Pig farmer Robert Pickton was convicted of six murders in 2007. Investigators have said the remains or the DNA of 33 women were found on his farm in Port Coquitlam.

The families of some of serial killer Robert (Willie) Pickton's victims will finally receive some financial compensation for the shoddy police investigation into the women's disappearances and deaths.

Vancouver lawyer Jason Gratl, representing 13 plaintiffs, said 11 have agreed to a settlement of $50,000 for each of the victims' children, The Canadian Press reported Monday.

A 12th plaintiff, who because he is not yet 18 must have the settlement vetted by his public guardian, is expected to respond shortly, Gratl said.

The final payout could reach millions of dollars, depending on eligibility. And the families are still suing Pickton and his grown siblings.

The group launched a lawsuit against the City of Vancouver, responsible for Vancouver police, the federal government, which oversees the RCMP, and the B.C. government last May.

[ Related: Families of Robert Pickton’s victims suing police and murderer’s siblings ]

The suit alleged police and the Crown failed to warn that someone was preying on vulnerable women on Vancouver's Downtown Eastside. Pickton lured the women, many of them drug-addicted prostitutes, to his suburban pig farm where he killed them, then cut up and destroyed the bodies.
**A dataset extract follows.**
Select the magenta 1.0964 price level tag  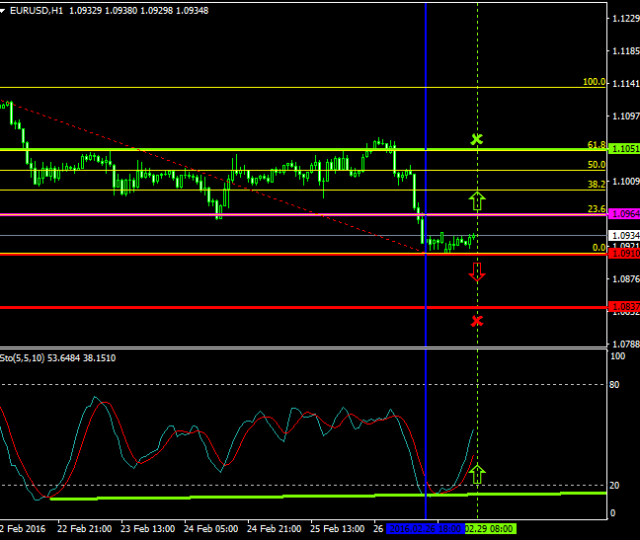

Pickton was arrested in 2002 and eventually charged with more than two dozen first-degree murder counts after raids on his Port Coquitlam property turned up physical and DNA evidence that several women reported missing over the years had been at the farm.

Pickton later confided to an undercover officer planted in his cell that he had killed 49 women. However, lengthy pre-trial hearings saw the number of counts reduced to six. Pickton was convicted of second-degree murder for all of them in 2007 and sentenced to life in prison with no possibility of parole for 25 years – the same as for first-degree murder.

Pickton is officially suspected in another 20 cases but the Crown controversially decided not to proceed with them.

The case spawned a public inquiry that found serious problems with the way Vancouver police and the RCMP dealt with reports about women, most of them aboriginal, disappearing from the Downtown East Side. Families were often told the women probably had left town or, being troubled, simply weren't communicating.

The inquiry, headed by former judge and B.C. attorney general Wally Oppal, recommended that family members be compensated but the suit was filed when the government failed to follow through.

[ Related: Robert Pickton's brother denies any knowledge of serial killer's crimes ]

Gratl told CP the families are generally pleased with the settlement.

"It's giving the children of missing women a leg up to try, in some small measure, to give them a chance to improve their lives, improve their prospects in the future," he said. "It was something worth doing.''

The total size of the settlement is unclear. CP noted a lawyer for the B.C. government told a judge in January that more than 90 children could qualify for compensation, and it's also not clear whether other relatives might be eligible.

While claims against the three levels of government appear to be largely settled, the families were also suing Pickton himself, his brother David and sister Lynda.

Gratl told Yahoo! Canada News that those claims have not been resolved and the cases against the Pickton family will proceed.